Another concern is the VTC actuator, a component of Honda’s i-VTEC valve-timing system. Plenty of drivers have reported a loud grinding or rattling noise from the engine for a few seconds during a cold start. Honda issued service bulletin TBA 09-010 and will replace the actuator if pressed.

Others talk about a clogged heater core, which typically won’t allow the driver’s side of the windshield to defog but emits heat on the passenger side. Dealers can descale the core using a solution, but if it fails, a new heater core is an expensive proposition since it means dismantling the dashboard.

Some of these issues were resolved with the 2015 refresh, but the updated models introduced another wrinkle: the new direct-injected Earth Dreams engine can be a nightmare for people who are sensitive to vibration.

“It’s been vibrating since I got the car,” reads one account. “I am embarrassed to have people in my car, for when I stop at a light it vibrates like hell.” The affliction impacts 2015 CR-Vs mostly, though some 2016 owners have also reported the shakes.

Honda came up with a 3-pronged approach (TSB 15-046) that addresses many of the complaints, though not all of them. The fix includes installing lower radiator cushions, a new transmission mount and front head restraints, as well as a tailgate damper. A software update to the engine management computer reportedly changed the idle speed.

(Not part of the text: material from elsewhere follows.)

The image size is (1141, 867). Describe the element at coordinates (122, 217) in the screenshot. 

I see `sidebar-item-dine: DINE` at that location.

Other mechanical flaws include electric power steering that can intermittently fail while driving (reported in small numbers), faulty air conditioners and tire-pressure monitors, some hesitating transmissions and a few CVTs that have given up the ghost entirely.

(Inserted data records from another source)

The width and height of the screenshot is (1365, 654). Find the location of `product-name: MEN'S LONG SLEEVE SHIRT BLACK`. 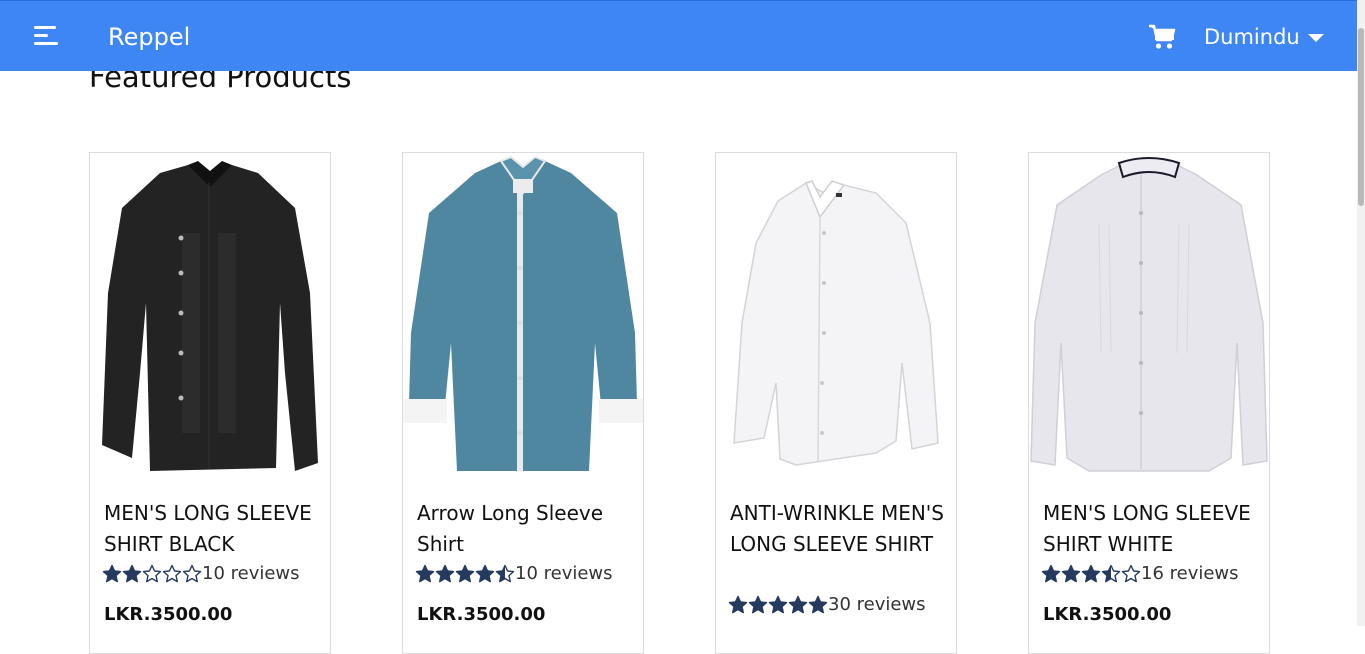

product-name: MEN'S LONG SLEEVE SHIRT BLACK is located at coordinates (212, 529).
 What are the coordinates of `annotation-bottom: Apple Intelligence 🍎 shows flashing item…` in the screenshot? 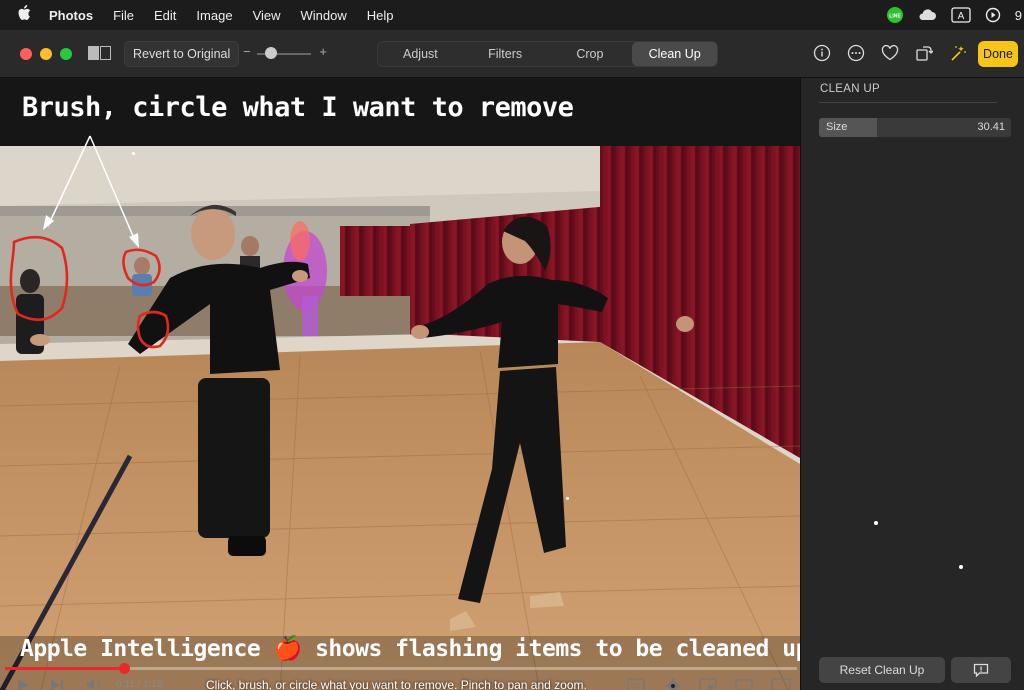 It's located at (422, 649).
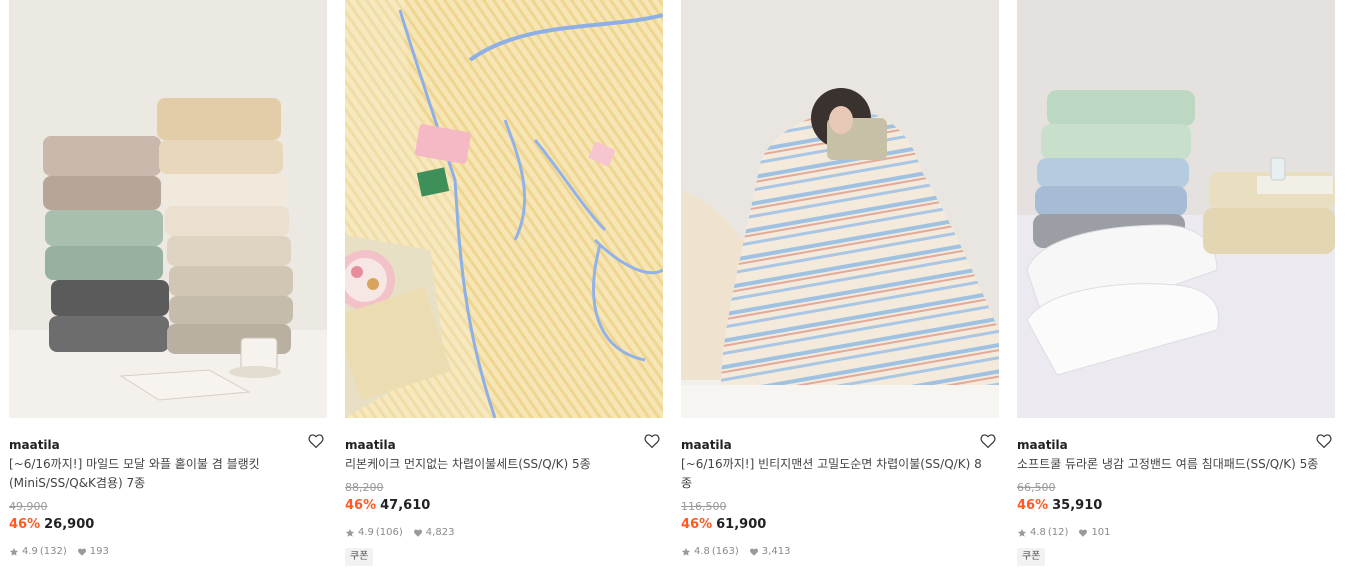 This screenshot has height=578, width=1349. What do you see at coordinates (725, 552) in the screenshot?
I see `review-count: (163)` at bounding box center [725, 552].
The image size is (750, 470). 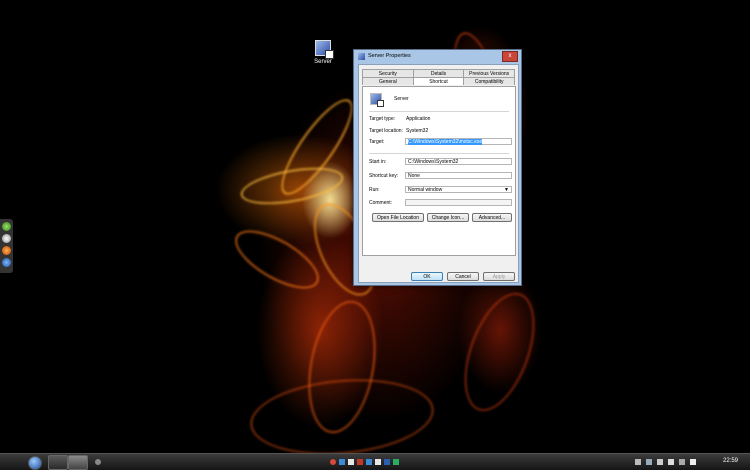 I want to click on target-label: Target:, so click(x=377, y=142).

The CR-V is a well-regarded family vehicle with a bunch of positive traits and a few not-insignificant faults. There are enough happy buyers to make it a resounding success – just know some model years are better than others, so select yours with care.

2012-16 Honda CR-V

Typical price range: $15,500-$23,500

Pros: Big room inside; competent handler; genuine gas sipper

Cons: No V-6 option; class-average acceleration; shaky Earth Dreams engine

Things to Watch Out For: Short-lived battery; Earth Dreams engine prone to vibration; clogged heater core; disharmonious grinding at start-up; air conditioner may expire early.